• Data excerpts:

"""

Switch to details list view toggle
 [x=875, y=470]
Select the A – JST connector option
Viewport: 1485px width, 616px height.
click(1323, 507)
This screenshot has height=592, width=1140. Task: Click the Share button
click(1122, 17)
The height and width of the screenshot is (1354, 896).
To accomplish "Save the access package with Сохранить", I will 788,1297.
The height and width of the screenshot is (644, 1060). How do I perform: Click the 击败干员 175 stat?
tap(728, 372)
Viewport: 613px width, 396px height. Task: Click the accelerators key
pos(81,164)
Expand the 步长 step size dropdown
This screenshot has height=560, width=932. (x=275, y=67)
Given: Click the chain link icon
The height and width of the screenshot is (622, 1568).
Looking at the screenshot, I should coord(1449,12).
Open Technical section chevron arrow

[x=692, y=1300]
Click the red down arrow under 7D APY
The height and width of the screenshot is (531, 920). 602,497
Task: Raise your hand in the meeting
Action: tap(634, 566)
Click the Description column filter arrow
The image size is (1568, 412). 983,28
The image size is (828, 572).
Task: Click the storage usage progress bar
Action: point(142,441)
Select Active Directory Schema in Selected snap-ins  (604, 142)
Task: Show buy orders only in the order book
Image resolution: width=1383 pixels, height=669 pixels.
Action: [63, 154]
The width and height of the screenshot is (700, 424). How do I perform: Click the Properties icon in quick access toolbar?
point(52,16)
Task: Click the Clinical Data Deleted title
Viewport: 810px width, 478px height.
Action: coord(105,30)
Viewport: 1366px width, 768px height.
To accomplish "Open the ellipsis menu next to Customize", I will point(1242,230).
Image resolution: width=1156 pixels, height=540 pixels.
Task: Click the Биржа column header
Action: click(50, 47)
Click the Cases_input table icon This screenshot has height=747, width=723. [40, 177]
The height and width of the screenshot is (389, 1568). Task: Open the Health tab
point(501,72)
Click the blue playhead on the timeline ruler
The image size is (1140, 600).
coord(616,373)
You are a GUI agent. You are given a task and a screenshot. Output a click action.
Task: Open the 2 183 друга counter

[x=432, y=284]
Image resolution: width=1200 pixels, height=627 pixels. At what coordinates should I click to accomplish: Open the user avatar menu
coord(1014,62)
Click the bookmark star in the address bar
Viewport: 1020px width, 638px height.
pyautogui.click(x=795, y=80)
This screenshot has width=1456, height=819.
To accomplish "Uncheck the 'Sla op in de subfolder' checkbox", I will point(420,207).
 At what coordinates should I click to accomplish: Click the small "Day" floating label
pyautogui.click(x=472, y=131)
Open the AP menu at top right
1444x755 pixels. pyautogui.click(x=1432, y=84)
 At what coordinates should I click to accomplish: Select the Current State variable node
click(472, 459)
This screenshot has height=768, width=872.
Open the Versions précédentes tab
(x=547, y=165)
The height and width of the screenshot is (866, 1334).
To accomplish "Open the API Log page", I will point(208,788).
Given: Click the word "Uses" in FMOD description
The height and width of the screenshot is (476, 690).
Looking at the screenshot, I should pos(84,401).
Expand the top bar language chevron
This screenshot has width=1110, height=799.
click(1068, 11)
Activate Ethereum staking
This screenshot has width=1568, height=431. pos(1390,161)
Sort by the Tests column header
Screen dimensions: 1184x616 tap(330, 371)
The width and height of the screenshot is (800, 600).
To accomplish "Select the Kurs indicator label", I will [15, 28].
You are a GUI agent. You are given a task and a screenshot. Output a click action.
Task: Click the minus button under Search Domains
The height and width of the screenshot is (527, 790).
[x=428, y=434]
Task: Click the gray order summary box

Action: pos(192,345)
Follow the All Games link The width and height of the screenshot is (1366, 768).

"""

• What is required:
A reply should hold exactly the lines from the one containing "The height and width of the screenshot is (527, 790)." through the end of the data above, nothing more.

• Result of this exercise:
The height and width of the screenshot is (527, 790).
[x=428, y=434]
Task: Click the gray order summary box

Action: pos(192,345)
Follow the All Games link The width and height of the screenshot is (1366, 768).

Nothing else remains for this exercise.